Comparison with earlier data found “a profound shift in the diet of pike in Irish lakes”, with roach the single most important prey.

The research developed statistical models “to predict the probability of co-existence between pike and trout” in a variety of lakes and conditions. These suggest that this can happen in relatively big lakes with many strong streams and plenty of alternative prey, but not in less complex waterways.

Separate research on Connemara’s Owenriff system, for example, where pike were introduced by anglers above a natural waterfall barrier, brought disastrous decline in both trout and salmon.

New fishery management by the IFI will, it seems, be more finely tailored to individual species and ecosystems.

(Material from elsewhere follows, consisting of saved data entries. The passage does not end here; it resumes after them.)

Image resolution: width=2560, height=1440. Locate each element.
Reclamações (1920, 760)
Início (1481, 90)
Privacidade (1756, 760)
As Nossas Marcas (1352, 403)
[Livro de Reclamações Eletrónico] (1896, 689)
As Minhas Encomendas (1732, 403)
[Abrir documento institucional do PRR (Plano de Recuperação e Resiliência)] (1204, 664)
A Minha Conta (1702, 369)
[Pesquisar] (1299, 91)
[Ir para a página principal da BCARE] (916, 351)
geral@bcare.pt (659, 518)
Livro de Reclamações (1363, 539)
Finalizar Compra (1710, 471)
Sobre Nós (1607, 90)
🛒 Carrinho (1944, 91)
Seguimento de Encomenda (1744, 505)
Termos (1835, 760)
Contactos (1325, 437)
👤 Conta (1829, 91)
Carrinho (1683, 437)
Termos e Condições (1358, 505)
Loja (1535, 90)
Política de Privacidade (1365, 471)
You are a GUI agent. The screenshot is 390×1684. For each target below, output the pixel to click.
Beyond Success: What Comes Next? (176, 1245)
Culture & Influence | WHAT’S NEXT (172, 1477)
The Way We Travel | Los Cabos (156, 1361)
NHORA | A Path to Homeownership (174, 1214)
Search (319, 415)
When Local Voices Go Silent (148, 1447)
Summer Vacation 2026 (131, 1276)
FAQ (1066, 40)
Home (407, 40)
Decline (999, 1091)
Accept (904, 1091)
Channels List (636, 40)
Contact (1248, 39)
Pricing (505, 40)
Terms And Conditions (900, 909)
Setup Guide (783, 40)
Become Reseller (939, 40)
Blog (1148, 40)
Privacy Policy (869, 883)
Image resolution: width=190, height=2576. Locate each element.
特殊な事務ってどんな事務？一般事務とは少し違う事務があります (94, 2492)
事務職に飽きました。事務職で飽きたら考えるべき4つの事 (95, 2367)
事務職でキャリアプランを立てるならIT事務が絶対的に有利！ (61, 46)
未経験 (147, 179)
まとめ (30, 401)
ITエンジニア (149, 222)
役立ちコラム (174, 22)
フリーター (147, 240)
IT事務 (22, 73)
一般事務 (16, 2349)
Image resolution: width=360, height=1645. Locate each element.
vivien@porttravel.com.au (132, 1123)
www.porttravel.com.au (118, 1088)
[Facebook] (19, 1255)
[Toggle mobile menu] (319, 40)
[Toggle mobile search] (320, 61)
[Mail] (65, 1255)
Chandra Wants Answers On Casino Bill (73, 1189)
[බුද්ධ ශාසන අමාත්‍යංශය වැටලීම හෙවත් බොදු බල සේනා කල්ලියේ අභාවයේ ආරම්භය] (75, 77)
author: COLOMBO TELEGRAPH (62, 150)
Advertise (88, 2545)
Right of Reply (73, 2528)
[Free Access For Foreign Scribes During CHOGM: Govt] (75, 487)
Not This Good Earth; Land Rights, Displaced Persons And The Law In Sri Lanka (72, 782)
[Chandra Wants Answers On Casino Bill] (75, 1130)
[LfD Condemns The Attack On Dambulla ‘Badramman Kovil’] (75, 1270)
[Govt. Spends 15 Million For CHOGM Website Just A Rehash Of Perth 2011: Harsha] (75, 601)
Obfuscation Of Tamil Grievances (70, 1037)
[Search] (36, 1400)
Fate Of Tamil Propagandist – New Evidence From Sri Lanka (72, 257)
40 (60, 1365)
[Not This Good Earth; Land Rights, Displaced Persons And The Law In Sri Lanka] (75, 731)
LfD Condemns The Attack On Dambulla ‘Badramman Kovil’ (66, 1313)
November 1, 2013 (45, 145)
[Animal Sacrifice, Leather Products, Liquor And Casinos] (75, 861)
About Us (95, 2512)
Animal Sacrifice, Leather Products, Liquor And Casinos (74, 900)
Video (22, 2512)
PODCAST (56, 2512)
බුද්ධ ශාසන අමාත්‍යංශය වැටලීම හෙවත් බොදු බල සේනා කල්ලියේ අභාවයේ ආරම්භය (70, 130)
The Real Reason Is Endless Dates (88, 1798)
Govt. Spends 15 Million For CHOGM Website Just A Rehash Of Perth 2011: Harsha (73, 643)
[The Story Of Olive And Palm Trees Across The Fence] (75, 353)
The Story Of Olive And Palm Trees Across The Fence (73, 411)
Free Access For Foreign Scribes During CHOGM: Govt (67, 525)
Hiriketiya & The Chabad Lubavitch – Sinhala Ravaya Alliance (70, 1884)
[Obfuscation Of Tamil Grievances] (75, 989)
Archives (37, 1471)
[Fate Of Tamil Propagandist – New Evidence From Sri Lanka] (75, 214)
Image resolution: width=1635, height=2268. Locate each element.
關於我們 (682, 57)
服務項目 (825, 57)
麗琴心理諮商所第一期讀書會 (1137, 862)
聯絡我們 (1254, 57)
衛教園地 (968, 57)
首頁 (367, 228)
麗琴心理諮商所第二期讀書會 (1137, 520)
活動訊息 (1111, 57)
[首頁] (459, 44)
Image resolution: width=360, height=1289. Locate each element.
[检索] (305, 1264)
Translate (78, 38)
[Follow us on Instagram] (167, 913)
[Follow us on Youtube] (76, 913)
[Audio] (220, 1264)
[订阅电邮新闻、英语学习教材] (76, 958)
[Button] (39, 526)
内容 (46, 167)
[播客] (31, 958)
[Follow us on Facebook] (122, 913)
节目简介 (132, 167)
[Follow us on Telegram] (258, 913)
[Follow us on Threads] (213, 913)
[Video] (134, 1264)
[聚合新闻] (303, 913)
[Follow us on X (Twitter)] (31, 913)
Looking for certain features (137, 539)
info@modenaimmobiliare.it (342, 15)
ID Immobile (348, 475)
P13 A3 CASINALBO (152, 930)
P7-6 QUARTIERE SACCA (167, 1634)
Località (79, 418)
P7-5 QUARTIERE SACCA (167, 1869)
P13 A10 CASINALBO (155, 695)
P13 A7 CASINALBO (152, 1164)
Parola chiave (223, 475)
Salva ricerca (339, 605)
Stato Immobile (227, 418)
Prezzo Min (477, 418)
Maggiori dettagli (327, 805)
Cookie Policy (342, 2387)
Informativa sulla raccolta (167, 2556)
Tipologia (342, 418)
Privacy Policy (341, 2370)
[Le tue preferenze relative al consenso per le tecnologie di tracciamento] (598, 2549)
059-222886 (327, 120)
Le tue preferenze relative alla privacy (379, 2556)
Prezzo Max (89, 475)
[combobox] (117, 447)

Pike are no longer the unacceptable foe, even if it took an invasive alien species to let them off the hook (so to speak).

This will delight pike anglers, only one per cent of whom actually keep their catch to eat – the pike’s many Y-shaped bones are fiddly, to say the least. It is less likely to persuade the 39 per cent of trout anglers in the ESRI survey who advocate pike control (of whom one-third were “more extreme in their preferences”).

Of them all, 12 per cent keep their trout to eat. I have found no joy in fishing, in lake or sea, for any other purpose.